The Acting Corps teaches acting techniques such as the techniques of Meisner and Chekhov to its students.  Students have to be trained rigorously in order to graduate from there.  Since the founding of the school, many well know actors, directors, and producers have taught at the school.

This time, perhaps a person more excited than Mr. Moio, was The Acting Corps Founder and Artistic director, Eugene Buica. When made aware of the milestone, Mr. Buica replied, “It’s music to my ears. Nothing makes me happier than to hear of a student’s success. Especially in terms of making a living in these tough times. It’s what we’re all about at the Acting Corps. ”

The Acting Corps’s ability to thrive under the current economic conditions may have to do with the fact that it began in similarly difficult times. After a disastrous commercial strike in 1999, Mr. Buica, who had been teaching his trademarked Actors’ Boot Camp approach for some time, decided to offer his approach of rigorous daily acting training combined with teaching actors about the industry to a much larger audience.

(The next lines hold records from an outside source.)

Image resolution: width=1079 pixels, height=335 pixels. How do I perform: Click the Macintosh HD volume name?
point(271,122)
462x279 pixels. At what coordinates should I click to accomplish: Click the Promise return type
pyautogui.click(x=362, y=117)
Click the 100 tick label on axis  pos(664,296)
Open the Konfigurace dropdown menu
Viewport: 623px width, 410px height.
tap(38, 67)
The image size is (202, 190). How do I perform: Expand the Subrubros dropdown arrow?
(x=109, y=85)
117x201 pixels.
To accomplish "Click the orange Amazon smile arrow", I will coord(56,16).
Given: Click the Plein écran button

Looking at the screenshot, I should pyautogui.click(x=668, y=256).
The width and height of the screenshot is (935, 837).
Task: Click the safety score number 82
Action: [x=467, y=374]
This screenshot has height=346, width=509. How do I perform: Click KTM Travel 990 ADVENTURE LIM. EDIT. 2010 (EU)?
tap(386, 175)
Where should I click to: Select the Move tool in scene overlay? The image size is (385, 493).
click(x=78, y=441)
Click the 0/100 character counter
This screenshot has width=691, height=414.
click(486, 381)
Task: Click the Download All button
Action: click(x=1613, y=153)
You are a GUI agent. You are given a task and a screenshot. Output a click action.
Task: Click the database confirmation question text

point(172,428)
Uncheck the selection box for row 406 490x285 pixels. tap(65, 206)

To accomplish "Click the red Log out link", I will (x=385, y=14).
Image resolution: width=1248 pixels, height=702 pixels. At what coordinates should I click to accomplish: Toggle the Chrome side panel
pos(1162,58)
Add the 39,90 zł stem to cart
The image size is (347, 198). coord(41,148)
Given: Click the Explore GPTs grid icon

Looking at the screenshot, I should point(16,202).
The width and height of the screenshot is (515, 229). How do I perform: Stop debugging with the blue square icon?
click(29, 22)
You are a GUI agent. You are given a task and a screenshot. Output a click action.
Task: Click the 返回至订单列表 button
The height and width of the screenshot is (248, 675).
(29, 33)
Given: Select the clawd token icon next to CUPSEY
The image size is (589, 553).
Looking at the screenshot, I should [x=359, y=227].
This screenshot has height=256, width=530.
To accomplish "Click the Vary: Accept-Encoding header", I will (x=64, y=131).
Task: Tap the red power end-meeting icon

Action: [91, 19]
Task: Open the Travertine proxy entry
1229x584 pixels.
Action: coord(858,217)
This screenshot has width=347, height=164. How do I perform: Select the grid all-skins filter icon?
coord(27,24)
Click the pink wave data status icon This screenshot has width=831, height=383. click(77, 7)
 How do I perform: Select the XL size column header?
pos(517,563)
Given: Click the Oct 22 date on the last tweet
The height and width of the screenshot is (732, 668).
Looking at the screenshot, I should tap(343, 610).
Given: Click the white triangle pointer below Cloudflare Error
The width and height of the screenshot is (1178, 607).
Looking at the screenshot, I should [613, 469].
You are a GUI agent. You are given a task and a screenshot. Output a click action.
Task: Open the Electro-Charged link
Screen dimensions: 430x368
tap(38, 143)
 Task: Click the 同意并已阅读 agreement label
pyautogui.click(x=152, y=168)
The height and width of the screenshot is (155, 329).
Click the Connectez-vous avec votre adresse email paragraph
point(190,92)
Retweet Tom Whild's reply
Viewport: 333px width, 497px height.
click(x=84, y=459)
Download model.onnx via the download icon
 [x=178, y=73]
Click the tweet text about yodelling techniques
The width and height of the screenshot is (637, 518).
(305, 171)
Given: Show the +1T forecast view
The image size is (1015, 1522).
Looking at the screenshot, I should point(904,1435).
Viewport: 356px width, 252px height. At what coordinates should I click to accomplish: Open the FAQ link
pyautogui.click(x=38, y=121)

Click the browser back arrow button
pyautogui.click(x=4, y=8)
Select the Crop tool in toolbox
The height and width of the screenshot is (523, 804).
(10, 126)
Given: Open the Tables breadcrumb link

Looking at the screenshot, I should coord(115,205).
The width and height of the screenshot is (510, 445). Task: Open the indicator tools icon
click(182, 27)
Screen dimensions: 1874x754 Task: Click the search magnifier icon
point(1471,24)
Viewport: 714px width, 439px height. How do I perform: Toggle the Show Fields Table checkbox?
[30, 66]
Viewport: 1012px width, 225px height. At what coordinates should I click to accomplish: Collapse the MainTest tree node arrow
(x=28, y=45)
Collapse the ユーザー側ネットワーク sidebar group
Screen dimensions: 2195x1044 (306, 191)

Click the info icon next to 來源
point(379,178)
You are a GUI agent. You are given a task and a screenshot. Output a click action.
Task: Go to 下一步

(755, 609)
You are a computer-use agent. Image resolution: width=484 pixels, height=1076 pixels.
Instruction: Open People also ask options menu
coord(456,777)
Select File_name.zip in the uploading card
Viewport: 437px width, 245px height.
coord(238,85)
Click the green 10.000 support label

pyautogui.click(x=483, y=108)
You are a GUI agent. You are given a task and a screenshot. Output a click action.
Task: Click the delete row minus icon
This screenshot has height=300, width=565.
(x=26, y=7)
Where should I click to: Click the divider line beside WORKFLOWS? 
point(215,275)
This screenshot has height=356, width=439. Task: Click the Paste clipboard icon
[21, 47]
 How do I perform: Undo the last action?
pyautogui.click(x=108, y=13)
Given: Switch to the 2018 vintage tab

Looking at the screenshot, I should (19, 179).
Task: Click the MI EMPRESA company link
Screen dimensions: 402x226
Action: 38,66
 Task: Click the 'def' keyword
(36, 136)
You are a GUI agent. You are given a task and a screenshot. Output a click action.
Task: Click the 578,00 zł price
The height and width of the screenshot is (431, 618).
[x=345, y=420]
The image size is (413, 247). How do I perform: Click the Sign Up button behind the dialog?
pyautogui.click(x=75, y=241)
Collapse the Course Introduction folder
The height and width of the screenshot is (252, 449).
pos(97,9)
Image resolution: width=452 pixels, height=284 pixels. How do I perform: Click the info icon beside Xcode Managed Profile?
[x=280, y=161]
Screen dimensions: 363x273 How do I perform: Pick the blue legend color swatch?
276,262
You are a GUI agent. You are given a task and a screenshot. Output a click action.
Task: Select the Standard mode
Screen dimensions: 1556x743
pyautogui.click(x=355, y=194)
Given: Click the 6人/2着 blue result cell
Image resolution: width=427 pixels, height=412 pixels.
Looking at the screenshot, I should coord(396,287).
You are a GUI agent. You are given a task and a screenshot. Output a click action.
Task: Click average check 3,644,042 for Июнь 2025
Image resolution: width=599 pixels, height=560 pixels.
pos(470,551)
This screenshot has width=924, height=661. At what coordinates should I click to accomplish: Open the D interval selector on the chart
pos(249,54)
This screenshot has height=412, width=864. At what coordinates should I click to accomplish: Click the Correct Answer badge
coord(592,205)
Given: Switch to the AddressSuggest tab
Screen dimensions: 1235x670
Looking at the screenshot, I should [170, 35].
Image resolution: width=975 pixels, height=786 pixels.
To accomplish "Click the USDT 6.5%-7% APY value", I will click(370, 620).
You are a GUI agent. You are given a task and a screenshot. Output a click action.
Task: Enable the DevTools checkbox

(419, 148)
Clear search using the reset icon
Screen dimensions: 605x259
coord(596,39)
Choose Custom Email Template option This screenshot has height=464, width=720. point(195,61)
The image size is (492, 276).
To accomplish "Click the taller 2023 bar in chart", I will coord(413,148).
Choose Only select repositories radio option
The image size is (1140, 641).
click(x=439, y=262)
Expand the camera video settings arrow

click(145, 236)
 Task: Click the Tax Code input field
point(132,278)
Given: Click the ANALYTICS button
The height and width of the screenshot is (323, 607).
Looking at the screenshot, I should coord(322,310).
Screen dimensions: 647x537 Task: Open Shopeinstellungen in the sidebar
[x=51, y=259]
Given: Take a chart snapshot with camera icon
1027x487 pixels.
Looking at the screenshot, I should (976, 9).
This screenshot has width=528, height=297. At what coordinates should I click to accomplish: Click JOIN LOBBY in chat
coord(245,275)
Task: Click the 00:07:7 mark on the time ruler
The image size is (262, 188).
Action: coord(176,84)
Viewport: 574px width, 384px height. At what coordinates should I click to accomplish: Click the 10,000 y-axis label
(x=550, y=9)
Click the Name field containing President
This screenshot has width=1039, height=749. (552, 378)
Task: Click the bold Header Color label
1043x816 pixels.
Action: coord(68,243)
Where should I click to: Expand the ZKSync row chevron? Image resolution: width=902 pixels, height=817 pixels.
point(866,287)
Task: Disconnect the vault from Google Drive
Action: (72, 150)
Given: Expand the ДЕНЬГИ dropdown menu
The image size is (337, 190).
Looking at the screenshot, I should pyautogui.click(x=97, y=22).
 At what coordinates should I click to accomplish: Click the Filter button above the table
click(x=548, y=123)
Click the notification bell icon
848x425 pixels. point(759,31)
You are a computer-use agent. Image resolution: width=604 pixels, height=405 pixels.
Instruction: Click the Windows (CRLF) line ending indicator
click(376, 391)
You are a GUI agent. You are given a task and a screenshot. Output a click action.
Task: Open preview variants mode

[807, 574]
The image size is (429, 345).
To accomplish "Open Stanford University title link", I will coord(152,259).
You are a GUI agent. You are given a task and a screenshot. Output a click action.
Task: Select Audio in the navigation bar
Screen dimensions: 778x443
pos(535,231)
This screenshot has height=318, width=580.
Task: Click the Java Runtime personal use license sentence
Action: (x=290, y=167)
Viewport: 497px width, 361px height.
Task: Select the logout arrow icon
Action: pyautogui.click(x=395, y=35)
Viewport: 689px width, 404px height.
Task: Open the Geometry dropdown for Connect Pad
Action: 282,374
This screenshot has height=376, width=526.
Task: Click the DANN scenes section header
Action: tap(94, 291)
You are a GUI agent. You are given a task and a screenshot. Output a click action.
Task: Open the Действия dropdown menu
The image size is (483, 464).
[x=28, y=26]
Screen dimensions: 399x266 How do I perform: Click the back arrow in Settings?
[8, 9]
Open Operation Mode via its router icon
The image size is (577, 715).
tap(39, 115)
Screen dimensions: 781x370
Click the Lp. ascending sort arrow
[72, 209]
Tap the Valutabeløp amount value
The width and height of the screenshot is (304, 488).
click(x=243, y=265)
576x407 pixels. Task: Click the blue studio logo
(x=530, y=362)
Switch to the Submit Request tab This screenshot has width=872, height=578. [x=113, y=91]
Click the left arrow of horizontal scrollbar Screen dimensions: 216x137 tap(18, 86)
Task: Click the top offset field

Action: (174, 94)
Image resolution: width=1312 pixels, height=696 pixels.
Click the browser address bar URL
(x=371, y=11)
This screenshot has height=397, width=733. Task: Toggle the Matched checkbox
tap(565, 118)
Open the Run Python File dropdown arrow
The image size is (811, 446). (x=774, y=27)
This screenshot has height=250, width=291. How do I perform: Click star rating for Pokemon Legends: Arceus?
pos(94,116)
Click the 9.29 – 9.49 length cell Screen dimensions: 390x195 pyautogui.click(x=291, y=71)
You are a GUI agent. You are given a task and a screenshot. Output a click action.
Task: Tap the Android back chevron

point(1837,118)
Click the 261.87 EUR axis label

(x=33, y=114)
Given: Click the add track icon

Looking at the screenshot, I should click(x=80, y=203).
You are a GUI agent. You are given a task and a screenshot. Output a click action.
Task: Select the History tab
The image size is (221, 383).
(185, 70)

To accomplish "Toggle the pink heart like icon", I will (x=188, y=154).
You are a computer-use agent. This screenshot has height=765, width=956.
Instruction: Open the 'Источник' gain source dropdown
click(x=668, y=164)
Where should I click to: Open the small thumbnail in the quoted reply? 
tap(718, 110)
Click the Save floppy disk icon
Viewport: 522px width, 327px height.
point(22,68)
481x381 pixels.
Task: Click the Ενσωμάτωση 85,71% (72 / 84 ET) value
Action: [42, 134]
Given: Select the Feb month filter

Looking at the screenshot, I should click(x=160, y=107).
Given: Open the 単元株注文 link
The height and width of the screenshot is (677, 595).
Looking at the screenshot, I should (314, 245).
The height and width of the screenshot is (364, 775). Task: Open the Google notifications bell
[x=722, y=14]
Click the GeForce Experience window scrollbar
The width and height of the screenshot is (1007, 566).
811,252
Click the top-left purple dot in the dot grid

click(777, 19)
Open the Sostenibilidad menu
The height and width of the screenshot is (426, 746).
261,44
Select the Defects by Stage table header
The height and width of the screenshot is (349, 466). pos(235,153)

“It seemed to me that people came to Los Angeles to act for money, not to wait tables and act for their acting teachers. So I told my students to either meet me in the Burbank Park across from Forrest Lawn at 7AM for a whole year or to look for classes elsewhere.” From this initial proposition coupled with a desire of Mr. Buica to share his knowledge, The Acting Corps started to take shape.

When asked to expound on this concept of the importance for an actor to make a living, Mr. Buica thought a moment. “Oftentimes, so much of what surrounds the business, and the art and craft of acting remains ungrounded and fantastical. You can put your hand through it. After all, actors help tell imaginary stories. However, the lives of actors require real-world sustenance, and there is something called the rent. We have all had quote-unquote survival jobs, and that’s fine. But in order to consider yourself a professional, you need to make money doing it. And here at the Acting Corps we emphasize the importance of getting out there and getting a job.”

When pressed to suggest how long it might take for one of his students to begin making a living as actors, he said, “If a student has the basic intelligence necessary to be an actor, and pursues the goal of becoming a competent actor with single-minded focus, remaining teachable and keeping his ego out of the way, I believe that within as little as six months to one year of serious training an actor will get the necessary tools to get started as a professional. Of course not every student will have what it takes.”

After fielding a call from a talent agent on the phone, Mr. Buica expounded. “Of course one goes deeper into his or her art as one’s life unfolds. You can say it takes twenty years to become an actor. Fine. But along with teaching tried and true principles of acting, inspired by such people as Meisner and Chekhov, at the very same time the Acting Corps disavows the idea that one must slave away in poverty for years before starting to generate income as an actor.”

Very close to half -- fifty percent -- of all Acting Corps students have ventured forth to book work and made money as working actors. “I’m very proud of that percentage,” Mr. Buica said. “Otherwise,” he stated, “you remain an amateur.”

With many paths to becoming an actor in Los Angeles, studying at the Acting Corps under Mr. Buica seems to be a wise one.